Six individual national wins. Victory in all five relays. National team champs (for the third year in a row!). It was business as usual for the University of Virginia in March at the NCAA Women’s Swimming & Diving Championship in Knoxville, Tennessee.

Senior Kate Douglass won three individual national championships (200-meter individual medley, 100 butterfly, 200 breaststroke), while Gretchen Walsh won two (100 backstroke, 100 freestyle). And Walsh’s older sister, Alex, who along with Douglass medaled at the 2020 Tokyo Olympics, won the 400 IM. As a team, the Hoos swept the relays with wins in the 200 medley, the 800 free, the 200 free, the 400 medley, and the 400 free. 

Before the meet, Head Coach Todd DeSorbo said, “Arguably, we’ve got the best team that we’ve ever had here at UVA, so I feel really good.” 

Turns out DeSorbo had reason to feel good: By meet’s end, Virginia’s nearest competitor, the University of Texas, had scored 414.5 team points to UVA’s 541.5. And in case the Cavs’ foes thought they had a chance to catch UVA, the 400-meter freestyle relay team put an exclamation point on the Hoos’ performance during the competition’s final event with a time of 3:05.85, which set a new NCAA and American record. It also made UVA the first team since Stanford in 2018 to sweep all five relays at the national championships. 

After the meet, DeSorbo talked to C-VILLE about saying goodbye to the seniors on his team. “They believed and trusted immediately, and were just really excited to be a part of the potential rise of our program. And they’ve all just been such great people and influences and leaders on our team. … They’re definitely gonna leave a lasting legacy, and they play a significant role in where we are today.”

> _Aim of the exercise_: Could you rewrite the swimming article from "Senior Kate Douglass" up to and including "the 400 free.", swapping "Hoos" for "Cavs"?

> _Excerpted records_:
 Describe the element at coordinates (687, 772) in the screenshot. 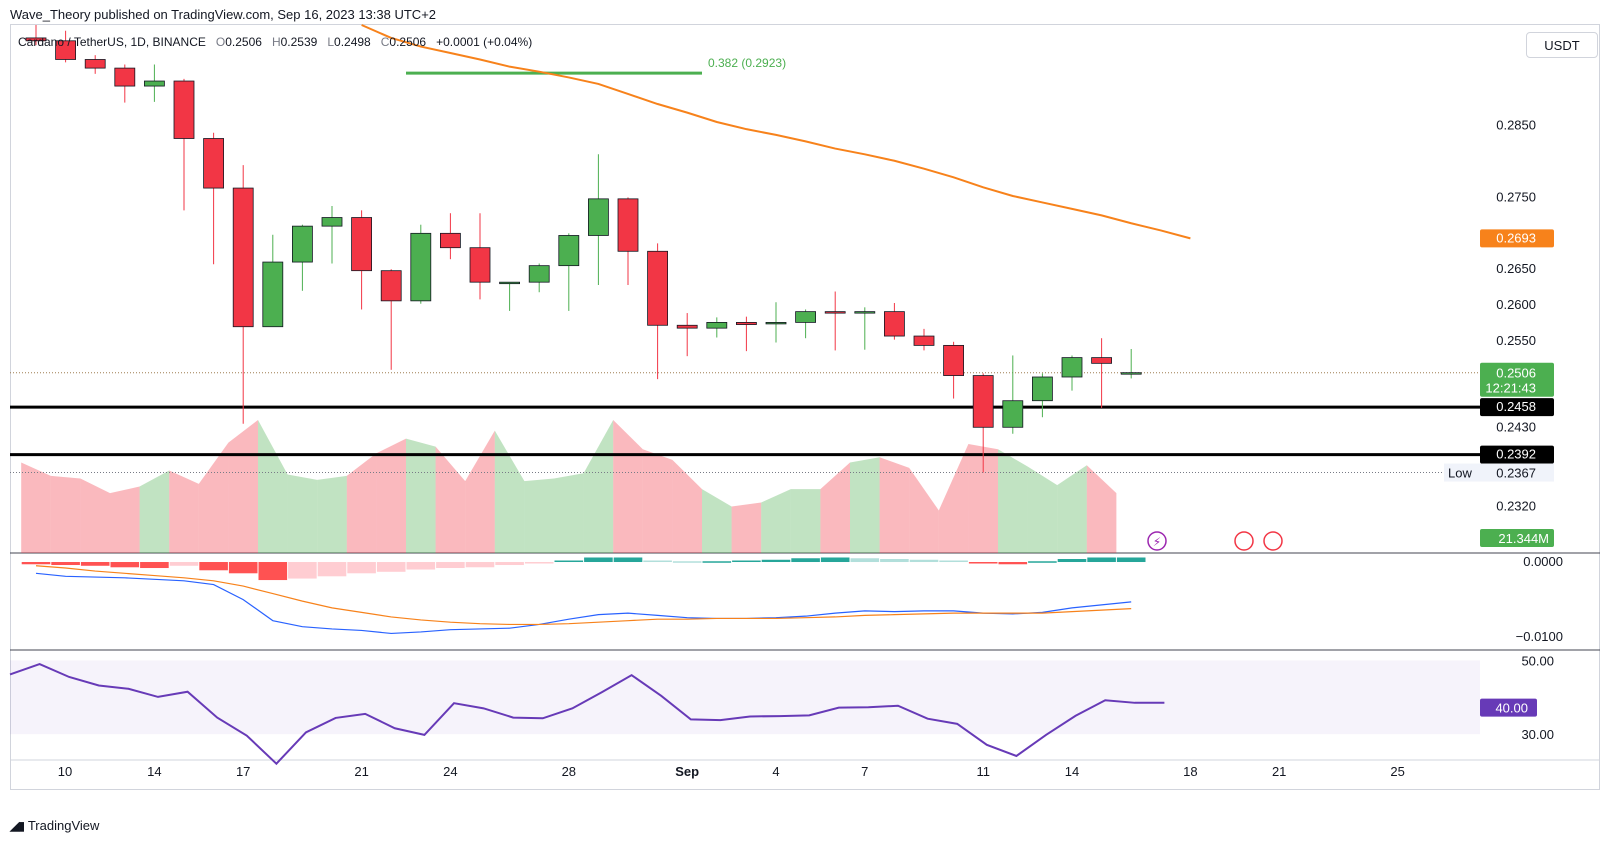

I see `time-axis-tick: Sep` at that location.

--

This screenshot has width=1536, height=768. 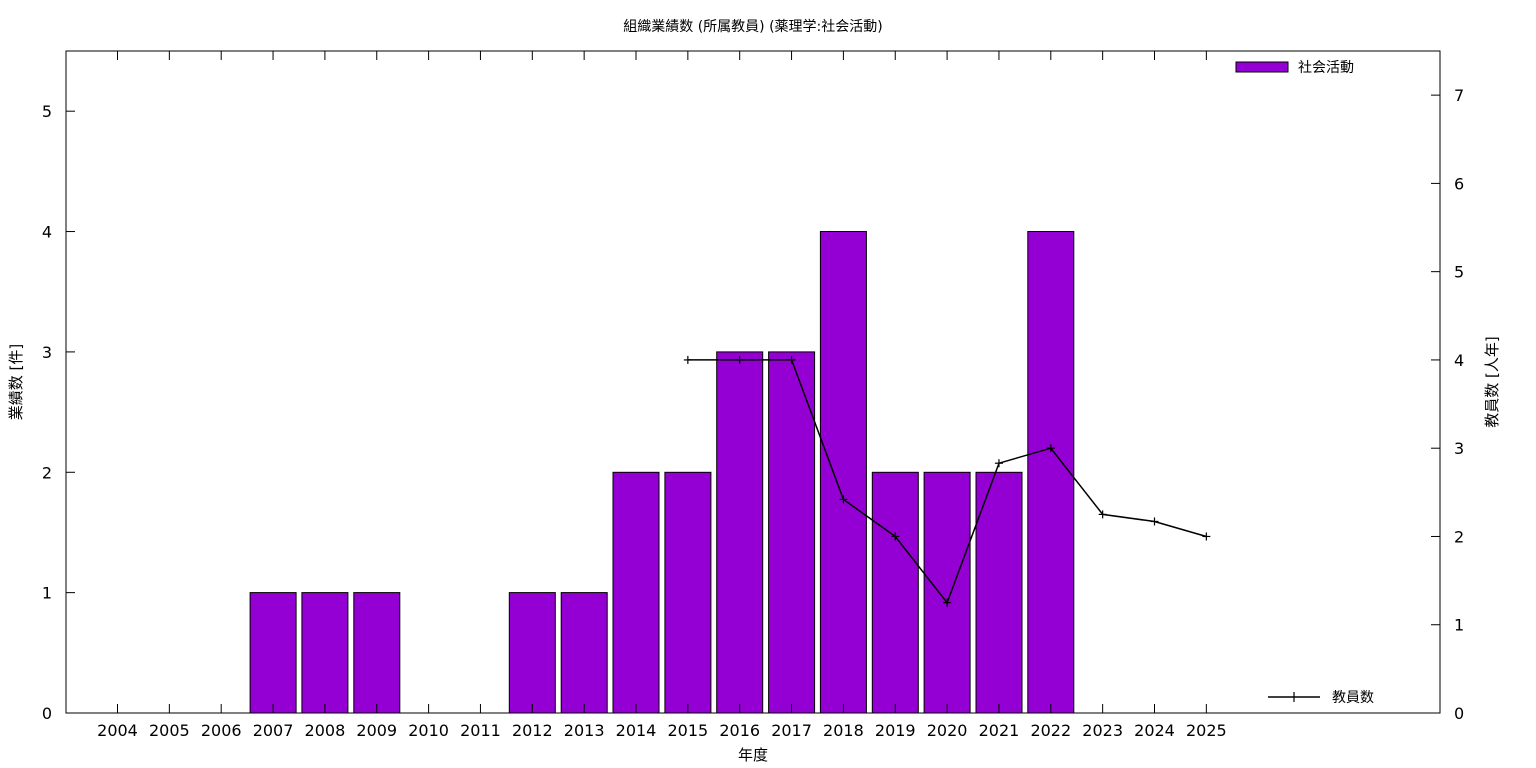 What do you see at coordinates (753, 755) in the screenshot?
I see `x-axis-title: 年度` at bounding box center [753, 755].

> _Response to the task_:
Senior Kate Douglass won three individual national championships (200-meter individual medley, 100 butterfly, 200 breaststroke), while Gretchen Walsh won two (100 backstroke, 100 freestyle). And Walsh’s older sister, Alex, who along with Douglass medaled at the 2020 Tokyo Olympics, won the 400 IM. As a team, the Cavs swept the relays with wins in the 200 medley, the 800 free, the 200 free, the 400 medley, and the 400 free.